====== Supplied material

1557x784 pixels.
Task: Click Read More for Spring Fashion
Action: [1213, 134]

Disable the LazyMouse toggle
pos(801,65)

============
====== Supplied material

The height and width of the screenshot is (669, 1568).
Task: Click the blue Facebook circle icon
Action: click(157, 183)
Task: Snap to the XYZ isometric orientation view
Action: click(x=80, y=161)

============

Output everything from the line containing "The height and" down to the line containing "Action: click(x=80, y=161)", both included, and repeat those lines exactly with nothing else.

## Written answer
The height and width of the screenshot is (669, 1568).
Task: Click the blue Facebook circle icon
Action: click(157, 183)
Task: Snap to the XYZ isometric orientation view
Action: click(x=80, y=161)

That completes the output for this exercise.